20 Sorten Obstweine und ein Karussell sorgten beim diesjährigen Blütenfest für den richtigen Dreh.

Es gibt zwei Möglichkeiten, um beim Blütenfest in Werder weiche Knie zu bekommen: Kettenkarussell oder Obstwein. Erstere ist ein Hoch-Kettenkarussell auf der Inselstadt, das sich bis auf eine Flughöhe von 43 Metern schraubt. Die Turmspitze der Heilig-Geist-Kirche ist nur sieben Meter höher. „Ich hab zwar keen Schiss, aber das da oben, nee, lieber nich“, winkt ein Mädchen ab. Sein Freund ist einer der Wagemutigen, die da oben durch die Luft wirbeln. Wieder unten klammert er sich mühsam ans Geländer und murmelt: „Ein Höllenritt.“ Die Alternative Obstwein bevorzugen dagegen die meisten Festbesucher, auch weil die Auswahl groß ist. An den Ständen der Inselstadt gibt es rund 20 Sorten, deren Namen auf Tafeln zu lesen sind, darunter Raritäten wie Holunder-, Hagebutten- und Aroniabeerenwein. Sogar Bananenwein ist im Angebot.

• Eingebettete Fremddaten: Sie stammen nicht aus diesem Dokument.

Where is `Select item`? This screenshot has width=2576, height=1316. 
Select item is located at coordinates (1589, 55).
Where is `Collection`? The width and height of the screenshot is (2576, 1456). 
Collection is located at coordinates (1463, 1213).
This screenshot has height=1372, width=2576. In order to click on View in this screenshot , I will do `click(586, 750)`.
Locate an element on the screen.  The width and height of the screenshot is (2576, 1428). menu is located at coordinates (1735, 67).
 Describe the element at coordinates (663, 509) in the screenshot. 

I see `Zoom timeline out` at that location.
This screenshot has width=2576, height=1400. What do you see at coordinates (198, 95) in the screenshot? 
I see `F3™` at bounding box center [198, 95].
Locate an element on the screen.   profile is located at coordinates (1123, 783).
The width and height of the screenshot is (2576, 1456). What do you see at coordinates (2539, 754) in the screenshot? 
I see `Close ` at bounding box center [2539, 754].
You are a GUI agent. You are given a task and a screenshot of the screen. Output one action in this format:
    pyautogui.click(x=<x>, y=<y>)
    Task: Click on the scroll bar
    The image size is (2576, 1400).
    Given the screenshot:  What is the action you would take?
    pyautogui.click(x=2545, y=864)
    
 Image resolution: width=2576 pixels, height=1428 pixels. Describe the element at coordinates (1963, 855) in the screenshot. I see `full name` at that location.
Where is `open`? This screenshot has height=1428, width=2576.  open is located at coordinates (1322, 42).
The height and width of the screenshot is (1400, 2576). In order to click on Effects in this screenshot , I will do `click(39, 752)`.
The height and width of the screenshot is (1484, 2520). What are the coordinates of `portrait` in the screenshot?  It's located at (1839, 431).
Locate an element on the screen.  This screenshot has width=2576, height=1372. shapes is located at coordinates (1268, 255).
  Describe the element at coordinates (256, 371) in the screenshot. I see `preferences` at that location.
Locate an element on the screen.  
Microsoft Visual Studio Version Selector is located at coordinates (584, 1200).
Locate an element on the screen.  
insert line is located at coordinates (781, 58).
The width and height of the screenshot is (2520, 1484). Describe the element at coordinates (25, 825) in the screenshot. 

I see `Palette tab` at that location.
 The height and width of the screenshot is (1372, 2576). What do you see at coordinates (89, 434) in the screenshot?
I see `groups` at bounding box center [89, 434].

Zwei Freunde probieren Himbeerwein, dann Heidelbeerwein und können sich einfach nicht entscheiden. „Beides lecker“, stellen sie fest und kaufen zwei Flaschen. An einigen Ständen ist am Samstagnachmittag der Erdbeer- und Johannisbeerwein bereits auf der Angebotstafel durchgestrichen. Bei Frank Wache vom Werderaner Obst- und Gartenbauverein wird besonders der Schwarze und Rote Johannisbeerwein geordert. Waches Stand ist direkt am Wasser zwischen dem Bootsanleger und Ruderverein, und der Chef sorgt selbst regelmäßig für Nachschub. Unweit davon liegen auf der Uferwiese mittags bereits die ersten Gäste, um ein Nickerchen zu machen. Der Verdacht liegt nahe, dass auch die beiden älteren Herren, die auf der Wiese „Sitzfederball“ spielen, vielleicht schon weiche Knie haben. Denn sie geben sich alle Mühe, auf ihren Stühlen zu bleiben und vorsorglich liegen daneben gleich mehrere Ersatz-Federbälle, um ja nicht aufstehen zu müssen. Auch ihre Trefferquote scheint entwicklungsfähig.

Die Werderaner nennen ihren Wein selbst "Bretterknaller"

Der Obstwein, den Werderaner selbst auch „Bretterknaller“ nennen, hat seine Tücken, wie Walter Kassin vom Obst- und Gartenbauverein freimütig einräumt. „Der Wein süffelt sich leicht weg und schleicht dabei langsam in die Glieder, bis die Beine auf einmal schlappmachen“, weiß Kassin. Eigentlich seien Obstweine wie Schnaps, den man ja auch aus kleinen Gläsern trinke. Mancher davon habe einen Alkoholanteil von bis zu 14 Prozent, im Vergleich dazu liege der Anteil bei Likör meist zwischen 18 und 21 Prozent. „So ein kleiner mit Wein gefüllter Becher wird daher oft in der Wirkung unterschätzt“, warnt Kassin und plädiert daher für eine gute Grundlage in Form von deftigem Essen. Das Schöne am Obstwein sei aber, dass man im Kopf ganz klar bleibe und der Obstwein nicht aggressiv stimme. Im Gegenteil: Fast jedes Jahr erlebe er die gleichen Szenen. Männer und Frauen knien lachend vor einem Maschendrahtzaun und versuchen vergeblich, sich daran hochzuziehen. Dabei würden sie unentwegt lachen, weil sie nicht fassen könnten, warum ihre Beine so butterweich seien.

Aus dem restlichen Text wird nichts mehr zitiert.